The dragon saw the approaching army and swerved around, bearing down on the elves, its wings flapping to gain height.

“That dragon will burn those exposed elves to ash,” Grekenbach said. He slapped his hands on the windowsill looking out. “There’s no place for them to take cover.”

“Send to the south gate that they should be ready to make way for the elves if any of them survive the attack,” the chatra ordered. The guard saluted and rushed off.

“That King Mendentak rides his horse at the head of his army seemingly unconcerned,” Grekenbach said. His voice was a mix of shock and despair. “He can see the dragon high in the sky now beginning his dive on them. Why doesn’t he rush for the city?” He watched, sinking down as the dragon tucked its wings, straightened its body, and increased its speed, aiming for the elves. A wisp of black sulfurous smoke trickled from its nostrils. “It’s too late.” The king turned from the window.

“Apparently not,” Jedrac said.

Grekenbach whirled about. “What’s that in his hand? That’s not even a sword. How can the elf withstand the dragon’s attack with a stick?”

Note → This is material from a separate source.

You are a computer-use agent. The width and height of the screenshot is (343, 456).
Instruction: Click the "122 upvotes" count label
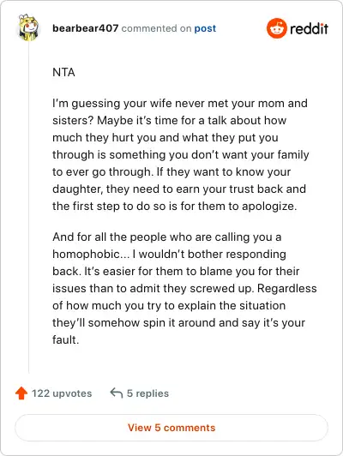(x=62, y=393)
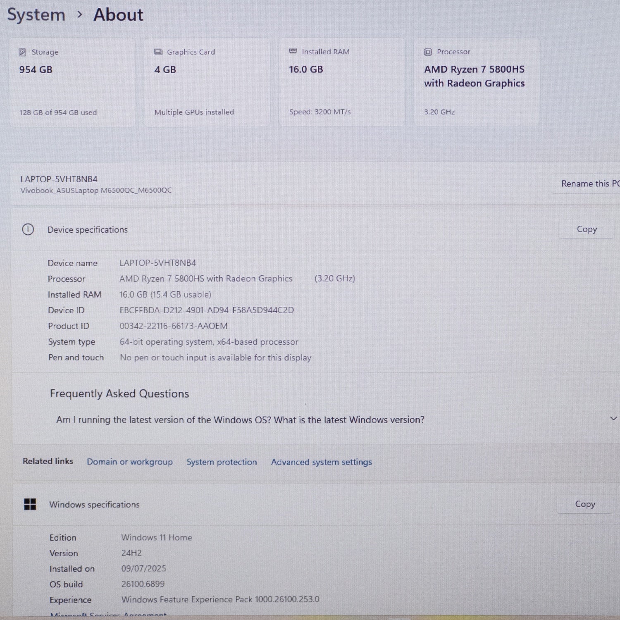Copy the Windows specifications

(585, 504)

King Mendentak had a wand in his hand; its crystal glowed. The dragon took a deep breath, opened its mouth to flame the army only the tower’s height above the elves. Grekenbach gasped a deep breath too. Then a strange blue laser light shot from the crystal, burning a line down the dragon’s throat. It veered off from the attack, choking on its own flame, flapped its wings violently and flew over the orcs west of the city.

“What was that?” Grekenbach asked. He turned to each person in the tower room, then back to the window.

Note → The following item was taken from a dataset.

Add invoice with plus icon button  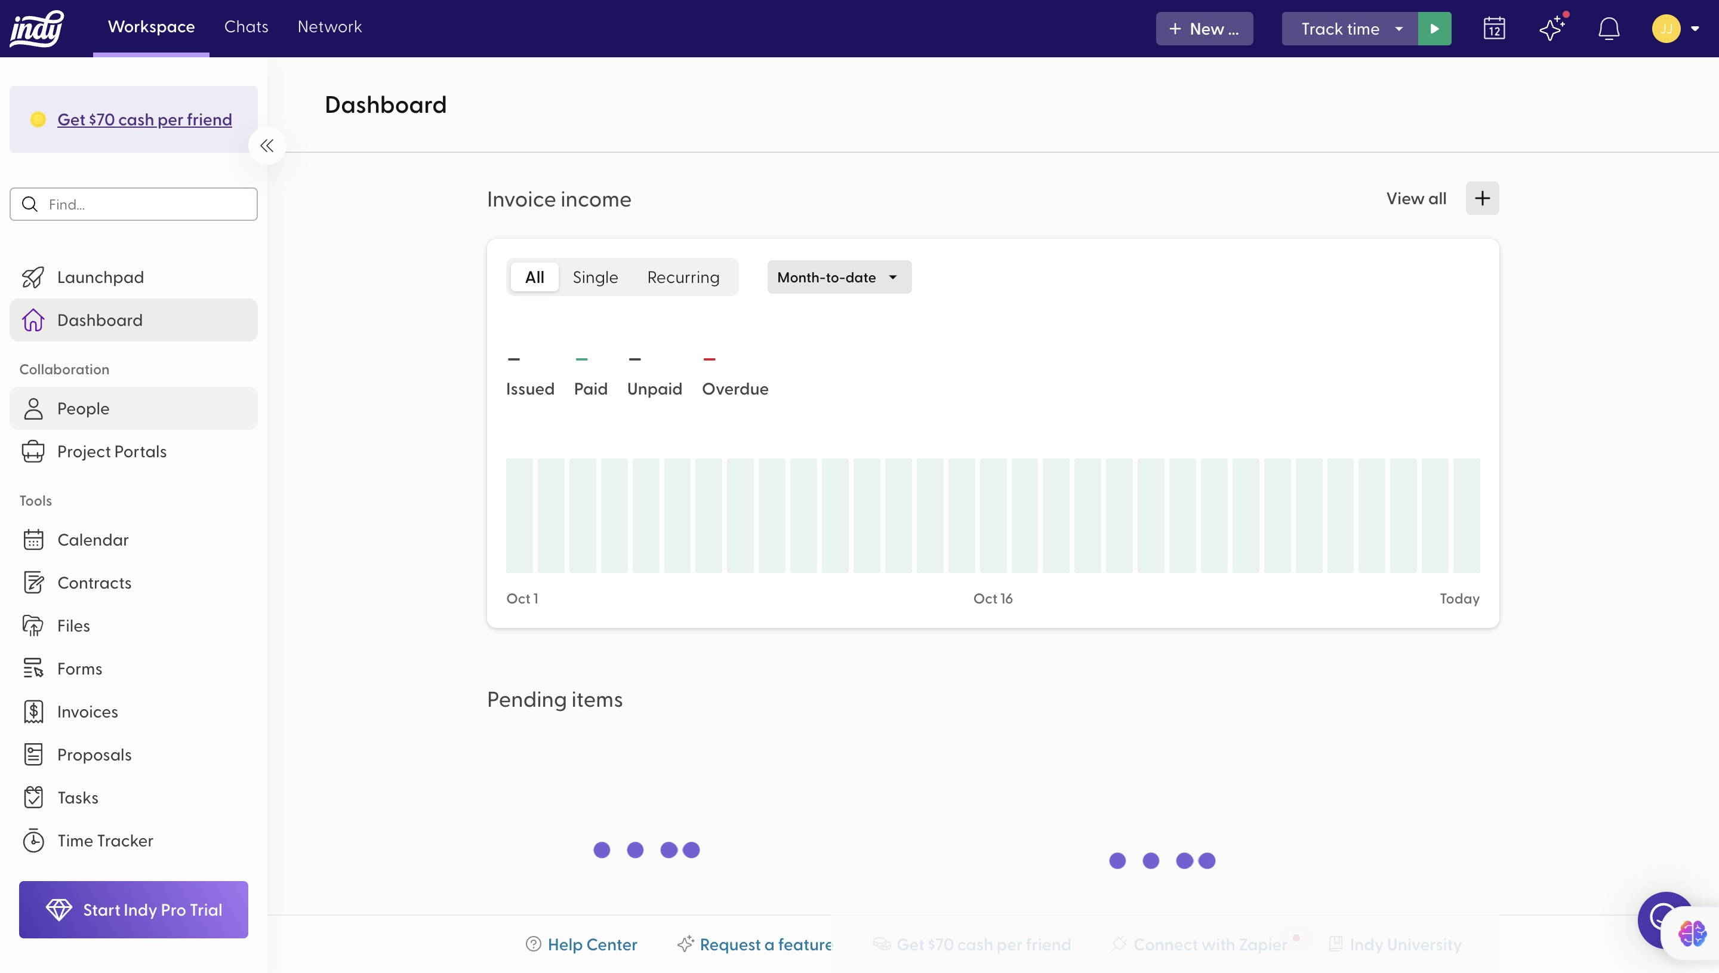click(1482, 198)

“Here he comes again,” Jedrac said.

The enraged dragon didn’t attempt to gain altitude, but regained its courage or cast off its shock. It flew straight for the elves nearly at Graushdemheimer.

“Look there!” Grekenbach shouted, pointing to the west.

“It’s another army,” Jedrac barely mumbled. “That army is vast, for sure. It seems to stretch to the horizon. Who’s that galloping this way in front, another fool begging for death?”

“That’s no fool,” Grekenbach exclaimed. The king and the duke looked at each other, then back at the rider approaching King Mendentak. “I’d say that would be the Wizard Memlatec, judging from his white beard and the runes on his robes.”

The dragon was almost on the elfin army. Grekenbach could see the yard long burned gash on its throat still smoldering as it flew by. Then suddenly, another bolt of energy shot from Mendentak’s wand and a second bolt from Memlatec’s staff’s crystal, twice as powerful. A sizzling bolt shot from the palace wizard’s tower below the king’s tower window. All three bolts smashed into the dragon’s head that then jerked from the shock and exploded. The dragon’s body spun through the air, spewing blood from the gaping neck. It hurtled along just over the elves and slammed into the ground just beyond them, throwing up stones and dust for a quarter mile before coming to rest in a heap.

Grekenbach rushed down the tower, through the palaced out through the city to the southern gate. Jedrac was quick behind him followed by the two wizards.

“Make way for those coming in!” the king yelled, rushing up to the surprised defenders.

Soldiers pulled away tower rubble to admit King Mendentak and Wizard Memlatec. The elfin army marched in elegant formation a short distance behind them. Grekenbach rushed out to greet the king and wizard. They all shook hands and welcomed each other.